Cuidados como esses evitam futuras dores de cabeça. Mas o sucesso depende também de acompanhar de perto a adoção das novas ferramentas. Em cada unidade de negócio há uma pessoa que representa a TI e atua como multiplicador de conhecimento. Na Spaipa, nos 90 dias subsequentes ao go live do projeto, as áreas usuárias avaliam formalmente o desempenho do sistema e o grau de atendimento da TI. Para as atividades rotineiras, como os chamados abertos no service desk, há um template padrão por meio do qual o usuário dá seu feedback. A área de TI tabula os resultados e, assim, consegue visualizar a satisfação do cliente interno.
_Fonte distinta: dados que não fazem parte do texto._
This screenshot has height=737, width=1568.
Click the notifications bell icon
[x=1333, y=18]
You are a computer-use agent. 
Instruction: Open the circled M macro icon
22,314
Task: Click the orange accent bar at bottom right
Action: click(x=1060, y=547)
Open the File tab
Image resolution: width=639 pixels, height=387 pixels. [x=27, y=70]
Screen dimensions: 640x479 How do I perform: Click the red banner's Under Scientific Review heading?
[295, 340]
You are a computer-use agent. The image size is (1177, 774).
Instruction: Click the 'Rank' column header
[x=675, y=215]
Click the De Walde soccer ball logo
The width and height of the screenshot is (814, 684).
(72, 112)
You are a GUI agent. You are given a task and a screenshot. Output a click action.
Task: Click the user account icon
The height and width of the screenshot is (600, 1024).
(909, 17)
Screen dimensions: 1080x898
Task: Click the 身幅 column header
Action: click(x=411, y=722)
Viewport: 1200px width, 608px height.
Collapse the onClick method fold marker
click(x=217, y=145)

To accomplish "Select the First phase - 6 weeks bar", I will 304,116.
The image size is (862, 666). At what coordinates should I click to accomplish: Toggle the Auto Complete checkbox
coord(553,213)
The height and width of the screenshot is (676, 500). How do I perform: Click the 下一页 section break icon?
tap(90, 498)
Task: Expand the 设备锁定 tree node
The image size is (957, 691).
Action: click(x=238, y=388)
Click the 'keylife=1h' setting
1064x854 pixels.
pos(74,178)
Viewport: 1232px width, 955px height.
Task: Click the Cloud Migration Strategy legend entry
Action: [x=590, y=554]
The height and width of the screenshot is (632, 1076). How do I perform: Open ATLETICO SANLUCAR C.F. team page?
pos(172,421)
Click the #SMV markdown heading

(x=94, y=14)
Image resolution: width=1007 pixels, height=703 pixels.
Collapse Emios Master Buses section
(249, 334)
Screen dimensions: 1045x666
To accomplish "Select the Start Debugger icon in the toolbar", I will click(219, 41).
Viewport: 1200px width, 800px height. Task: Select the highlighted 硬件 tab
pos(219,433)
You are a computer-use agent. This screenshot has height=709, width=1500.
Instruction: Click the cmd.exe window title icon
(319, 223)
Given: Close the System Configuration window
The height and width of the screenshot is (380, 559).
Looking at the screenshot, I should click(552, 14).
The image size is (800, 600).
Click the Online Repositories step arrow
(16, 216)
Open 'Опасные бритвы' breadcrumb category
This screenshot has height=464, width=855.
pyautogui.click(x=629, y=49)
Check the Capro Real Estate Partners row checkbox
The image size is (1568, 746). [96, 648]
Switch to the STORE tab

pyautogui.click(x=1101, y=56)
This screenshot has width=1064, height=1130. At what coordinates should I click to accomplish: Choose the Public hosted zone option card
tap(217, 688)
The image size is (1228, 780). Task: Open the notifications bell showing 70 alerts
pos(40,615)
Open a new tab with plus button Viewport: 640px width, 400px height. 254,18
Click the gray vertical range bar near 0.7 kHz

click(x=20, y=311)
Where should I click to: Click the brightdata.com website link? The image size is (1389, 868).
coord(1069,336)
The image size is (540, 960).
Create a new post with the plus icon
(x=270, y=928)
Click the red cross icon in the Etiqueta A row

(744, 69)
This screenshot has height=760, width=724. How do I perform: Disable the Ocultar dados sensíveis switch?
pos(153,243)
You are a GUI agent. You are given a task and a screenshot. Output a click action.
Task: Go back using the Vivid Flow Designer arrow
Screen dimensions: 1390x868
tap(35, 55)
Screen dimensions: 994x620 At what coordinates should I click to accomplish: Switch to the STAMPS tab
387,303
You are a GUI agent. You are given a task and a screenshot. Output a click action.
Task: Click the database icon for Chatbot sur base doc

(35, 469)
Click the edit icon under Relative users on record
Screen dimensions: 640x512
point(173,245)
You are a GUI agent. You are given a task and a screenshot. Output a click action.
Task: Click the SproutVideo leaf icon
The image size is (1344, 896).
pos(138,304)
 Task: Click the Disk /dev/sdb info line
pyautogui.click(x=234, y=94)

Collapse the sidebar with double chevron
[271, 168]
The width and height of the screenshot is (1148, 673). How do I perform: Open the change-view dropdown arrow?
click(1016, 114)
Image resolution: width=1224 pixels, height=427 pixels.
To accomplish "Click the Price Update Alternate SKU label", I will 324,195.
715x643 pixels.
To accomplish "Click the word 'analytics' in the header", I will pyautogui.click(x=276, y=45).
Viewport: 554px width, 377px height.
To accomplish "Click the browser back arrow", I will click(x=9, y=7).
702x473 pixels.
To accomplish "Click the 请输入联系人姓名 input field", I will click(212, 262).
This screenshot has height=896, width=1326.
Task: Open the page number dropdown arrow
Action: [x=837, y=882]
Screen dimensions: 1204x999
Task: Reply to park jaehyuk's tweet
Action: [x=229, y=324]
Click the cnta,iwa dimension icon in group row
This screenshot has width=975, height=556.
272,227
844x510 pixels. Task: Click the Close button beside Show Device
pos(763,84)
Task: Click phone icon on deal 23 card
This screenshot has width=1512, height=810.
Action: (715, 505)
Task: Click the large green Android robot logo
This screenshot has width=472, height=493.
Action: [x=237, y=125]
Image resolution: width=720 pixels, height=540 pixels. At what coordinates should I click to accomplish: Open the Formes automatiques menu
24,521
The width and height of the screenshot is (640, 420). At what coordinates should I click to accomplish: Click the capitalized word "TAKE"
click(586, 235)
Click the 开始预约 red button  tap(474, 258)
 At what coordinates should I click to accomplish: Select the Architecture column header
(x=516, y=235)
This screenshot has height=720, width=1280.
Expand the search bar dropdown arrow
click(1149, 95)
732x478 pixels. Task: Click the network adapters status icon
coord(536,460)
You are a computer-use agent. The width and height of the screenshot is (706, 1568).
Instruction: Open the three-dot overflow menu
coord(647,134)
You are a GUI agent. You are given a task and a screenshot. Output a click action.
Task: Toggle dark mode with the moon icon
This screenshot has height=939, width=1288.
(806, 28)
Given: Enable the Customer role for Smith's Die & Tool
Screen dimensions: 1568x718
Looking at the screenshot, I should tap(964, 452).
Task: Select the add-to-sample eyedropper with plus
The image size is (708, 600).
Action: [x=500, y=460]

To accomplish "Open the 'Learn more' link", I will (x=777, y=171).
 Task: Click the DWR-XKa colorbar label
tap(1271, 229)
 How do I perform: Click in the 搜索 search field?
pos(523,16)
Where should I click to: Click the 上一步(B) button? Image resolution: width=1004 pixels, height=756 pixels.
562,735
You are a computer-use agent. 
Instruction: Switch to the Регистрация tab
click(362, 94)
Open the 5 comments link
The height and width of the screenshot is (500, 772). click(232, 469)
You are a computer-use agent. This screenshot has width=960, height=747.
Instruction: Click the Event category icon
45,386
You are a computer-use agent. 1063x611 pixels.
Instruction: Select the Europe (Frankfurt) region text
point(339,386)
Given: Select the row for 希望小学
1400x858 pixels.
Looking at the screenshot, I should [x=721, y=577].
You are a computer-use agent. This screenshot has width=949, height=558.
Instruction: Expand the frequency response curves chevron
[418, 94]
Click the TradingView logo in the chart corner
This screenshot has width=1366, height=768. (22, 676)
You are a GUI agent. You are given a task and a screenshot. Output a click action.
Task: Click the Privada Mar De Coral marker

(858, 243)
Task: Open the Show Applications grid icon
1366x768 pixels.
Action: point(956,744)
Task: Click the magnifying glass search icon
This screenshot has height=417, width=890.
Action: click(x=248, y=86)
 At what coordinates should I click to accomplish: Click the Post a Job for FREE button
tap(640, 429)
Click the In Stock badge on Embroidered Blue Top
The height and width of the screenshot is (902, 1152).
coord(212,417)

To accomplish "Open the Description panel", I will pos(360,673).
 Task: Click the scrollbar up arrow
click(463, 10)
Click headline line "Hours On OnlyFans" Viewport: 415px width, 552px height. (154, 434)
Já consolidada, a metodologia serve de base para todos os projetos, como a implementação de software APO (Advanced Planner and Optimizer) da SAP. “Levamos dois anos escrevendo os requerimentos técnicos – TI junto com negócio -, fazendo benchmarking, com visitas, inclusive, internacionais”, conta Fontes.
Ombudsman da TI
Segundo colocado, o gerente de informática da Kimberly-Clark Brasil, Paulo Biamino, também faz pesquisa de avaliação do service desk. Quem solicitou o serviço, depois de fechado o chamado, deve dar notas de zero a dez. “Acompanhamos de perto estes números e hoje trabalhamos com 82% de aprovação”, orgulha-se. O processo foi implementado no fim de 2007 e funciona como um ombudsman da tecnologia da informação. Quando a nota dada é abaixo de seis – o que representa um usurário insatisfeito -, o sistema pede autorização para alguém da área entrar em contato. O objetivo é entender o que deu de errado e mapear pontos de melhoria.
Já para projetos mais complexos, há somente indicadores técnicos e financeiros, mas Biamino estuda inserir indicadores de negócio – e não apenas de TI – para verificar o sucesso do projeto. “Temos de olhar sob a óptica do cliente.” O gerente acredita que há um movimento nesta direção, mas confessa que a maior dificuldade das companhias tem sido correlacionar os indicadores.
A TI da Kimberly-Clark Brasil toca por ano de quatro a cinco grandes projetos, como o upgrade do ERP da SAP, que começou no ano passado e deve terminar em maio. “Tudo dentro da empresa tem a visão de cinco anos, onde queremos estar. Com base nisto, pensamos os projetos”, explica.